Journalists of color with an idea they think can make money could be eligible for a two-day boot camp designed to teach them how to be entrepreneurs — and $5,000 in startup money, Unity: Journalists of Color announced on Monday.

The Ford Foundation has given Unity a $100,000 grant to begin the boot camps at each of the associations’ summer conventions.

Four people from each association are to be chosen.

"The reason the Ford Foundation has funded New U is that there are so few opportunities in entrepreneurship for journalists of color," said Calvin Sims, program officer at the Ford Foundation, in a news release.

Barbara Ciara, Unity president, added, "One of the best and most effective ways for journalists to evolve in the 21st century is to own their work product. This professional development opportunity will teach journalists the business side of the industry to help journalists of color not only survive but thrive in a changing economy."

Doug Mitchell, founder and creator of NPR’s Next Generation Radio project, and Alli Joseph, a producer, entrepreneur and member of the Native American Journalists Association, are the program managers and designers.

Mitchell trained scores of young journalists of color to enter broadcasting while an employee of National Public Radio for more than 20 years. NPR laid him off after announcing in 2008 that it faced a potential $2 million deficit, ending his Next Generation Radio project, but Mitchell continued to work with the journalist of color organizations.

Mitchell told Journal-isms that he went to 1,000 conferences a year, including those where new products are displayed, and "I see all these people who don’t look like me."

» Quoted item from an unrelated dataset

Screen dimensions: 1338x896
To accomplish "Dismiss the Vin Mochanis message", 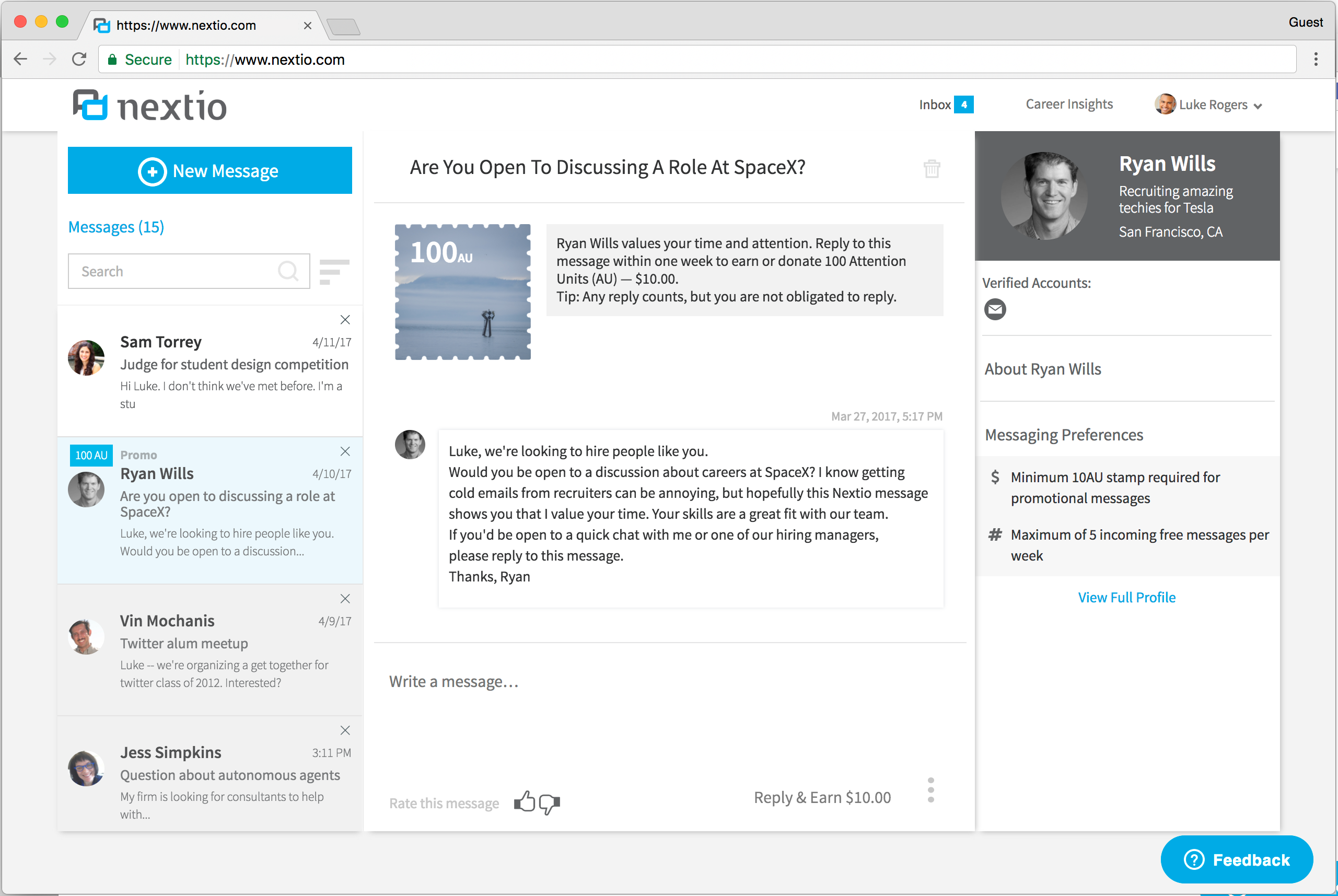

He said Sims, a former New York Times reporter, approached him with the entrepreneurship idea and that they "tossed it back and forth" for three months. Unity became the vehicle for the project.

"The idea is to get venture capitalists to the conferences and to get training on how to pitch to a venture capitalist. It’s a lab where we will bring people to learn how to get projects off the ground. The linchpin is that we’re going to give away $5,000 in startup money."

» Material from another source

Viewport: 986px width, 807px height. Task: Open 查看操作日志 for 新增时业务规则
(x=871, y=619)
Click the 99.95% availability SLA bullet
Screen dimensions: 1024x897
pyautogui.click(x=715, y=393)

Each participant puts together three pitches of varying lengths, and then members of each association vote on who created the best pitch — "democratizing a process that is not democratic," Mitchell said.

The organizations — the national associations of black, Hispanic, Asian American and Native American journalists — will post the applications on their websites, Mitchell said.

Instead of asking "why do you want this job?" he said, applicants will be asked, "Why should someone work for you?"